**Exercise details**
Leaving out the pictures, reproduce each record exactly and in full.

:: Data supplied ::

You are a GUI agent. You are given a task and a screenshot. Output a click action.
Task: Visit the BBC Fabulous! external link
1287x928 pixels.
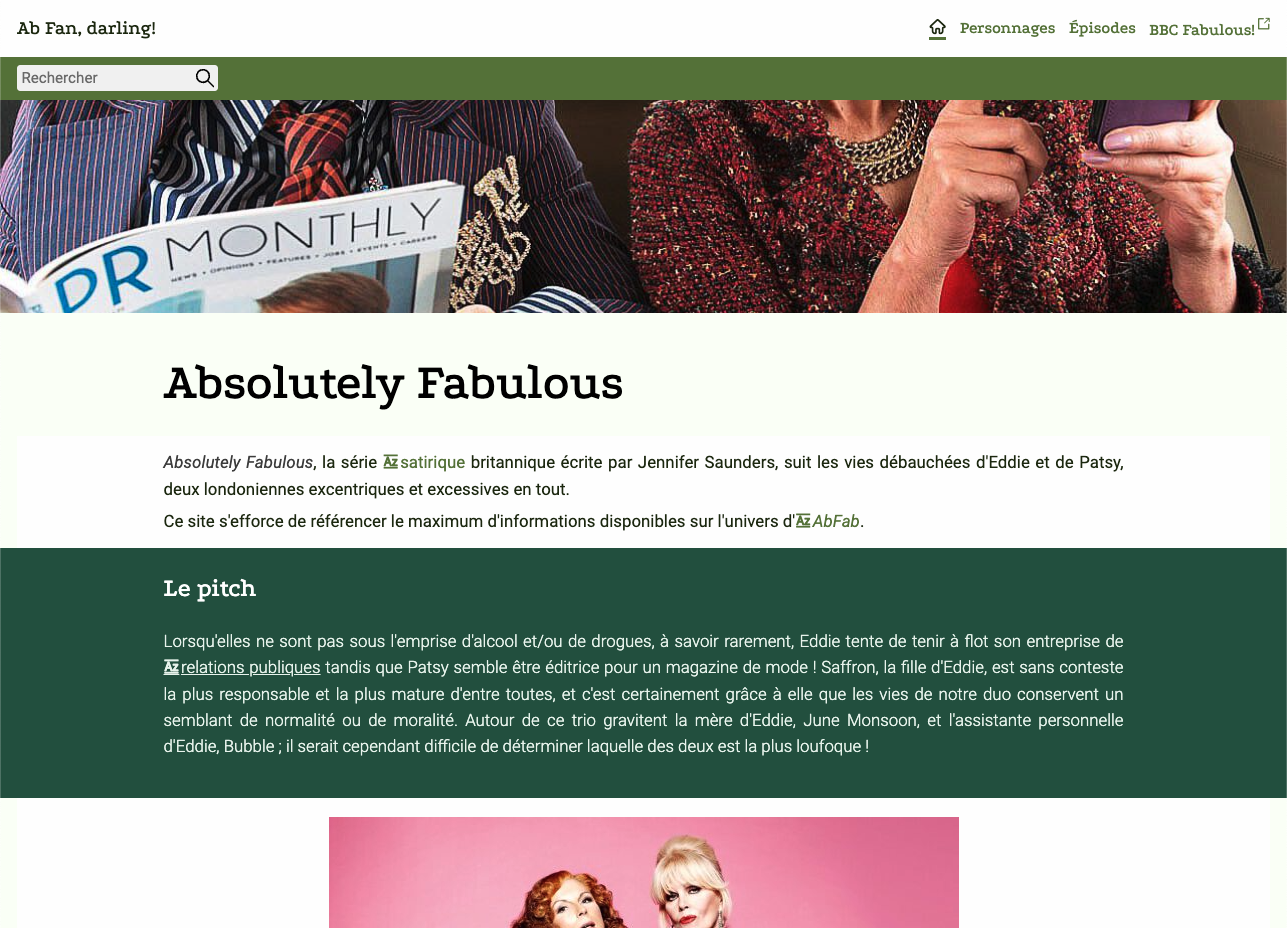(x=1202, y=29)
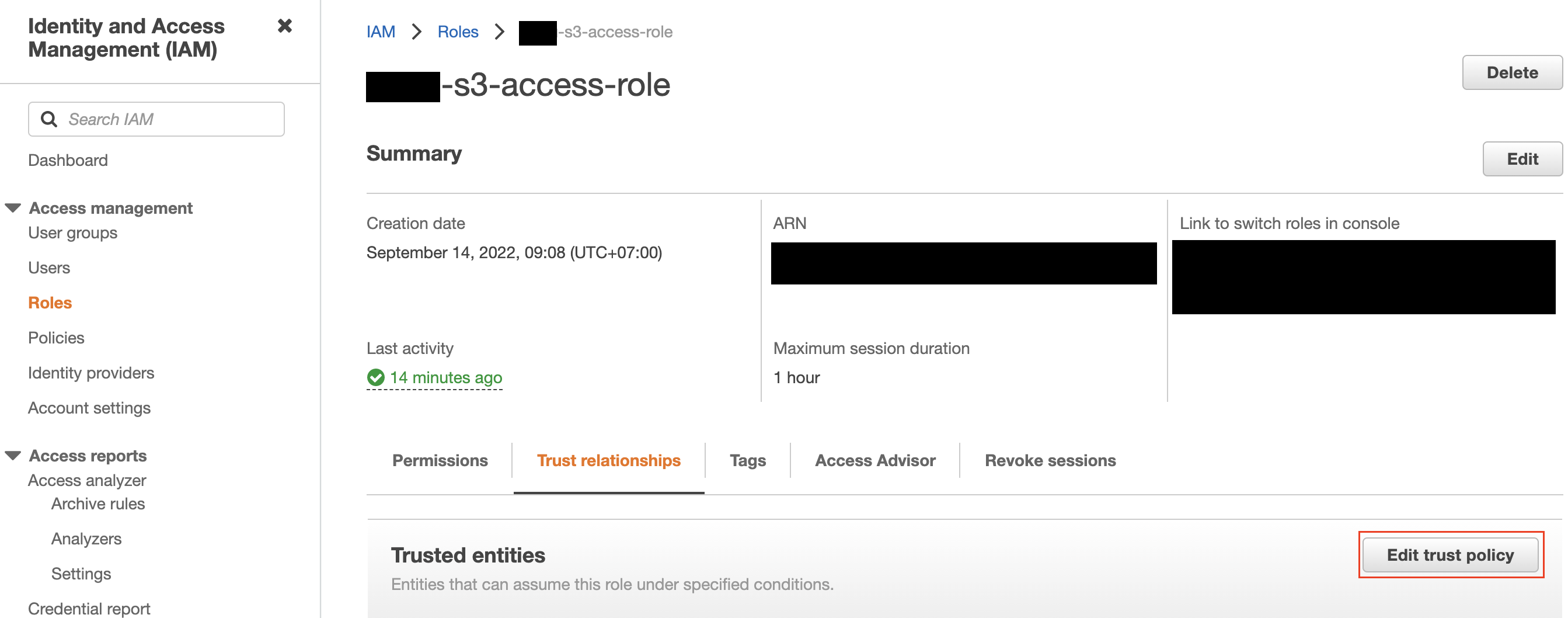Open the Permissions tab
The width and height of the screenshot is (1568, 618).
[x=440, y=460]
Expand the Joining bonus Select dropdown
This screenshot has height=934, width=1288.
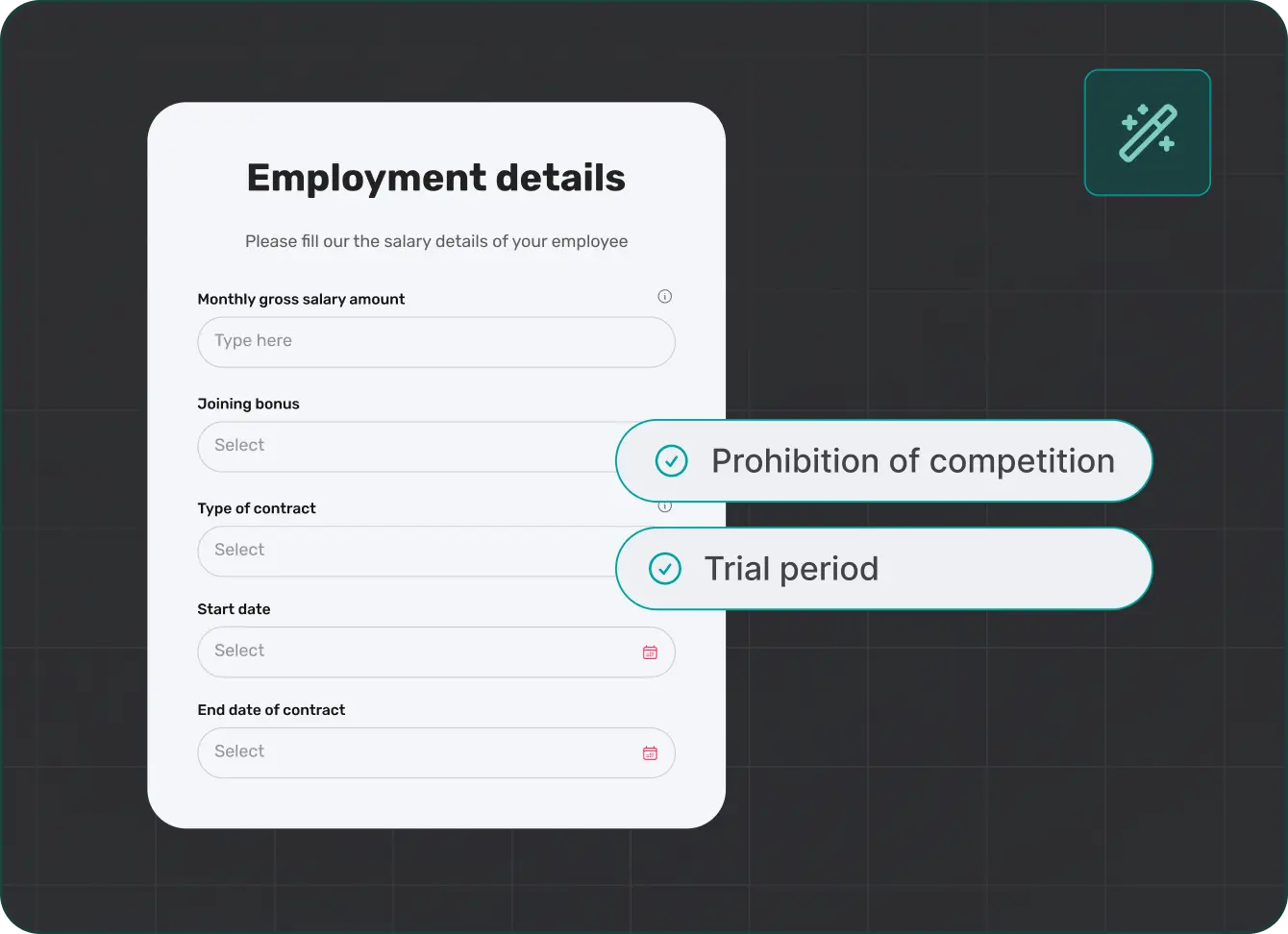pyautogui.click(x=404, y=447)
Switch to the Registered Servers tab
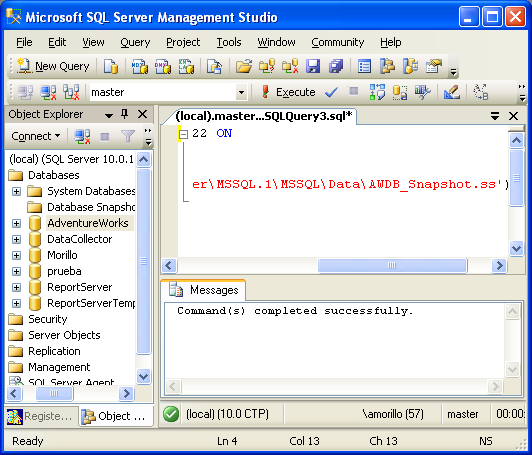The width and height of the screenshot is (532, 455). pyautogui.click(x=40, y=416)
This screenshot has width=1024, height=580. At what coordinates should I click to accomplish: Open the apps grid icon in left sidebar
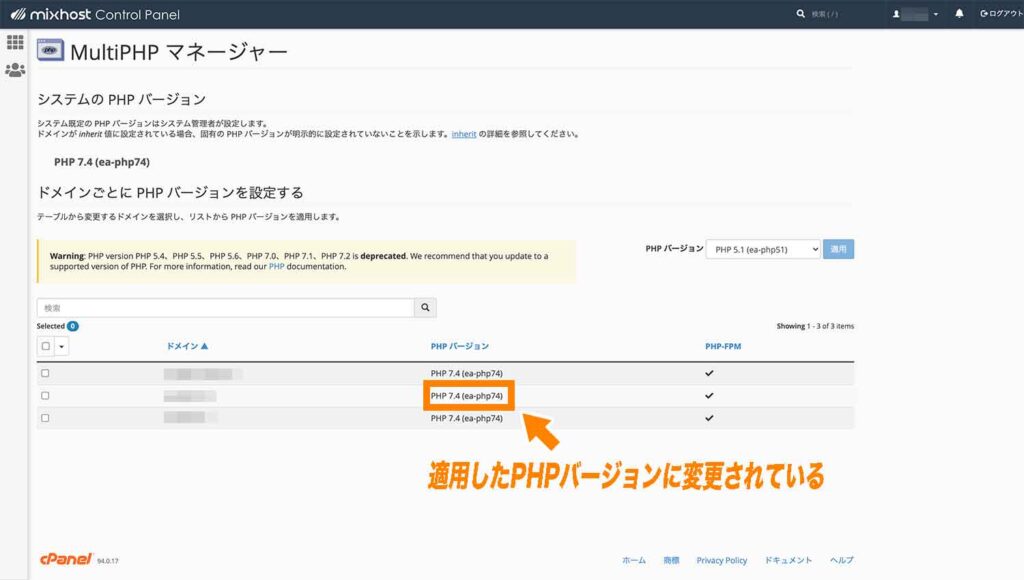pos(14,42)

:::

**Answer space**
You are a GUI agent. You are given a task and a screenshot. Output a click action.
Task: Visit the BBC Fabulous! external link
1287x928 pixels.
(x=1202, y=29)
Open the Permissions tab
The width and height of the screenshot is (1568, 618).
[x=440, y=460]
Expand the Joining bonus Select dropdown
This screenshot has height=934, width=1288.
pyautogui.click(x=404, y=447)
Switch to the Registered Servers tab
The width and height of the screenshot is (532, 455). pyautogui.click(x=40, y=416)
This screenshot has width=1024, height=580. At what coordinates should I click to accomplish: Open the apps grid icon in left sidebar
pos(14,42)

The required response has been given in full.